> [SHORT TASK]:
Copy the records between the line containing "The height and width of the screenshot is (481, 913)." and the line containing "Scroll Bar is", inclusive, word for word.

> [DATA EXTRACT]:

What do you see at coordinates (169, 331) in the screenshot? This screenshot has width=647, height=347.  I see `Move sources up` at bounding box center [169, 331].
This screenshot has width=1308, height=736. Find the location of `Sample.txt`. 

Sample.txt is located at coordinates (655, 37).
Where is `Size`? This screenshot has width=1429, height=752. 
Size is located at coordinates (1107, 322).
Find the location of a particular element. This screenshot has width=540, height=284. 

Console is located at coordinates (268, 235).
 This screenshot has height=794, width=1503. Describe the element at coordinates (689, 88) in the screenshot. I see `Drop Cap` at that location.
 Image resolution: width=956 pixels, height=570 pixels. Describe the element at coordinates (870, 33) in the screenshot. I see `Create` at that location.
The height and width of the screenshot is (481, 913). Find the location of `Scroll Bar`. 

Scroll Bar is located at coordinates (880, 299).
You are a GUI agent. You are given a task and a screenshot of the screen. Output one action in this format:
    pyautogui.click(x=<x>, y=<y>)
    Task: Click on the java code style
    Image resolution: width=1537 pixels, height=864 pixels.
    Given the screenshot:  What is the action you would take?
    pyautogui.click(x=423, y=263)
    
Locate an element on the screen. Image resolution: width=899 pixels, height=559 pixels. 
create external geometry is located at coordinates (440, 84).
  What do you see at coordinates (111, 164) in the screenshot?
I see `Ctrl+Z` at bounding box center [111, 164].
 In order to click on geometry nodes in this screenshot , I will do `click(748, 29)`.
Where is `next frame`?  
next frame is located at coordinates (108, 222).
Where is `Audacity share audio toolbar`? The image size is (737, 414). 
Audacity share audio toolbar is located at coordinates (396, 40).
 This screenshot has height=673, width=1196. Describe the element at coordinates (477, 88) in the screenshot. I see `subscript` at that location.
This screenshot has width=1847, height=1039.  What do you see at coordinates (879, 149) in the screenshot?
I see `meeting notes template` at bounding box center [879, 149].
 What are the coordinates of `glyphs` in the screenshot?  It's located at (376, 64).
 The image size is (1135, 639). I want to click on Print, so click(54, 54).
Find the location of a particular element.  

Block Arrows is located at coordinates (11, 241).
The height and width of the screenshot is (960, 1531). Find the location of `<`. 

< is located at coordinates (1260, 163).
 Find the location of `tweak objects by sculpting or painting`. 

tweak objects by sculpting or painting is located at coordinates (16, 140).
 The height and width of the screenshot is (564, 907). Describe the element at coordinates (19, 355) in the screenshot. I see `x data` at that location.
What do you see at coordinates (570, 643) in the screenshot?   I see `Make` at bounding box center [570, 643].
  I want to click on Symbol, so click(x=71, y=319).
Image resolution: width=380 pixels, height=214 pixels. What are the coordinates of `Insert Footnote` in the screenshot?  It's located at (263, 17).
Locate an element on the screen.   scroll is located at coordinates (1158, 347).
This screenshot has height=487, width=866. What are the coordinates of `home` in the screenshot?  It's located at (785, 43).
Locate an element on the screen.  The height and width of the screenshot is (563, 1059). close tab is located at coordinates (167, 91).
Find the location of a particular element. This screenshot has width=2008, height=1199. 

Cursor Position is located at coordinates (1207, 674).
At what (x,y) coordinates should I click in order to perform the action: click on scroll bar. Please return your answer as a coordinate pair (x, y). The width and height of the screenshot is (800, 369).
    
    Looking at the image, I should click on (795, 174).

> [CORRECT RESULT]:
The height and width of the screenshot is (481, 913). Find the location of `Scroll Bar`. 

Scroll Bar is located at coordinates (880, 299).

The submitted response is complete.